++++ MATERIAL TO PROCESS ++++

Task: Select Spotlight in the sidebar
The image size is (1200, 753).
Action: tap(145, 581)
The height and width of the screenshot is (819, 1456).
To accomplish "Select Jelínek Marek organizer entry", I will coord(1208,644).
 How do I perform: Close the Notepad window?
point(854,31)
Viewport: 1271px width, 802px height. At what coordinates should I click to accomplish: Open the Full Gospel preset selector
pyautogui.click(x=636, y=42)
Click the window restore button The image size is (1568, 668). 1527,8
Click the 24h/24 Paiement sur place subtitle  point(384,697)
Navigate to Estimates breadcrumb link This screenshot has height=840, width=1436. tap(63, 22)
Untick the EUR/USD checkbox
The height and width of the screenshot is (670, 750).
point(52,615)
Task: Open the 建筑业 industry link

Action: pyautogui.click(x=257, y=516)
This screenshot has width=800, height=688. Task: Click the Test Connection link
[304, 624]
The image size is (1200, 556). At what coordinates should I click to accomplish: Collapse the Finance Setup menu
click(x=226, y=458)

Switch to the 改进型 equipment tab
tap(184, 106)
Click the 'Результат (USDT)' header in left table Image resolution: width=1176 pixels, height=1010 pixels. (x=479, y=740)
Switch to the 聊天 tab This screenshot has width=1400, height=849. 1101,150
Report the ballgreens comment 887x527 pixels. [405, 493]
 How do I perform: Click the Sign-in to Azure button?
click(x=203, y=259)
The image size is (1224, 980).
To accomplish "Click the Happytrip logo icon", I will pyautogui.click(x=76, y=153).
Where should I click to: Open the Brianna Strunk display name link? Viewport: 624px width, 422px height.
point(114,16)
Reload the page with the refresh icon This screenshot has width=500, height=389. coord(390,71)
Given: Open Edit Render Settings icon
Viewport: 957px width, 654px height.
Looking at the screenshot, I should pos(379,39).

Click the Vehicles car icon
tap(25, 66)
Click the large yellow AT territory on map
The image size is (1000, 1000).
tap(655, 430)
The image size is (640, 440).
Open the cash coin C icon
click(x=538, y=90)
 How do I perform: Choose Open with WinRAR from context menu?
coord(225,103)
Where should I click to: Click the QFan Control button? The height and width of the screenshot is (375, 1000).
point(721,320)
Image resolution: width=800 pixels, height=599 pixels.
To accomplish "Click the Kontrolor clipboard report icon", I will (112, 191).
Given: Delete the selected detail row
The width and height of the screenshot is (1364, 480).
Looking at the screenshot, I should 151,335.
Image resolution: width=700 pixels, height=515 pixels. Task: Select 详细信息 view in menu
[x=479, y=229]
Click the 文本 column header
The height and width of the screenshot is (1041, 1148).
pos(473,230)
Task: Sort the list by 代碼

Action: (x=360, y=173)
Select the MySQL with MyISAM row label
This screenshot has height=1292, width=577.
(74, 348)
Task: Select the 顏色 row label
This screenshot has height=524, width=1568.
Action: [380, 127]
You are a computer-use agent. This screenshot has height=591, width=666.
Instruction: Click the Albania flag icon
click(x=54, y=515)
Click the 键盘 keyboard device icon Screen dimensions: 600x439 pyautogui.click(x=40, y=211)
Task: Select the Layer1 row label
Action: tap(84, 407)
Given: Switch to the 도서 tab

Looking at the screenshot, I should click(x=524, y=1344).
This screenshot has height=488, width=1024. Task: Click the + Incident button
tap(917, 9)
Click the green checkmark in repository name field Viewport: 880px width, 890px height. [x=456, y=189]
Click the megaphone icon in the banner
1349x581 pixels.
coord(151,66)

++++

**WHAT IS BEING ASKED**:
Restating all of the data exactly is the whole task.

**PROBLEM SOLUTION**:
Task: Select Spotlight in the sidebar
The image size is (1200, 753).
Action: tap(145, 581)
The height and width of the screenshot is (819, 1456).
To accomplish "Select Jelínek Marek organizer entry", I will coord(1208,644).
 How do I perform: Close the Notepad window?
point(854,31)
Viewport: 1271px width, 802px height. At what coordinates should I click to accomplish: Open the Full Gospel preset selector
pyautogui.click(x=636, y=42)
Click the window restore button The image size is (1568, 668). 1527,8
Click the 24h/24 Paiement sur place subtitle  point(384,697)
Navigate to Estimates breadcrumb link This screenshot has height=840, width=1436. tap(63, 22)
Untick the EUR/USD checkbox
The height and width of the screenshot is (670, 750).
point(52,615)
Task: Open the 建筑业 industry link

Action: pyautogui.click(x=257, y=516)
This screenshot has width=800, height=688. Task: Click the Test Connection link
[304, 624]
The image size is (1200, 556). At what coordinates should I click to accomplish: Collapse the Finance Setup menu
click(x=226, y=458)

Switch to the 改进型 equipment tab
tap(184, 106)
Click the 'Результат (USDT)' header in left table Image resolution: width=1176 pixels, height=1010 pixels. (x=479, y=740)
Switch to the 聊天 tab This screenshot has width=1400, height=849. 1101,150
Report the ballgreens comment 887x527 pixels. [405, 493]
 How do I perform: Click the Sign-in to Azure button?
click(x=203, y=259)
The image size is (1224, 980).
To accomplish "Click the Happytrip logo icon", I will pyautogui.click(x=76, y=153).
Where should I click to: Open the Brianna Strunk display name link? Viewport: 624px width, 422px height.
point(114,16)
Reload the page with the refresh icon This screenshot has width=500, height=389. coord(390,71)
Given: Open Edit Render Settings icon
Viewport: 957px width, 654px height.
Looking at the screenshot, I should pos(379,39).

Click the Vehicles car icon
tap(25, 66)
Click the large yellow AT territory on map
The image size is (1000, 1000).
tap(655, 430)
The image size is (640, 440).
Open the cash coin C icon
click(x=538, y=90)
 How do I perform: Choose Open with WinRAR from context menu?
coord(225,103)
Where should I click to: Click the QFan Control button? The height and width of the screenshot is (375, 1000).
point(721,320)
Image resolution: width=800 pixels, height=599 pixels.
To accomplish "Click the Kontrolor clipboard report icon", I will (112, 191).
Given: Delete the selected detail row
The width and height of the screenshot is (1364, 480).
Looking at the screenshot, I should 151,335.
Image resolution: width=700 pixels, height=515 pixels. Task: Select 详细信息 view in menu
[x=479, y=229]
Click the 文本 column header
The height and width of the screenshot is (1041, 1148).
pos(473,230)
Task: Sort the list by 代碼

Action: (x=360, y=173)
Select the MySQL with MyISAM row label
This screenshot has height=1292, width=577.
(74, 348)
Task: Select the 顏色 row label
This screenshot has height=524, width=1568.
Action: [380, 127]
You are a computer-use agent. This screenshot has height=591, width=666.
Instruction: Click the Albania flag icon
click(x=54, y=515)
Click the 键盘 keyboard device icon Screen dimensions: 600x439 pyautogui.click(x=40, y=211)
Task: Select the Layer1 row label
Action: tap(84, 407)
Given: Switch to the 도서 tab

Looking at the screenshot, I should click(x=524, y=1344).
This screenshot has height=488, width=1024. Task: Click the + Incident button
tap(917, 9)
Click the green checkmark in repository name field Viewport: 880px width, 890px height. [x=456, y=189]
Click the megaphone icon in the banner
1349x581 pixels.
coord(151,66)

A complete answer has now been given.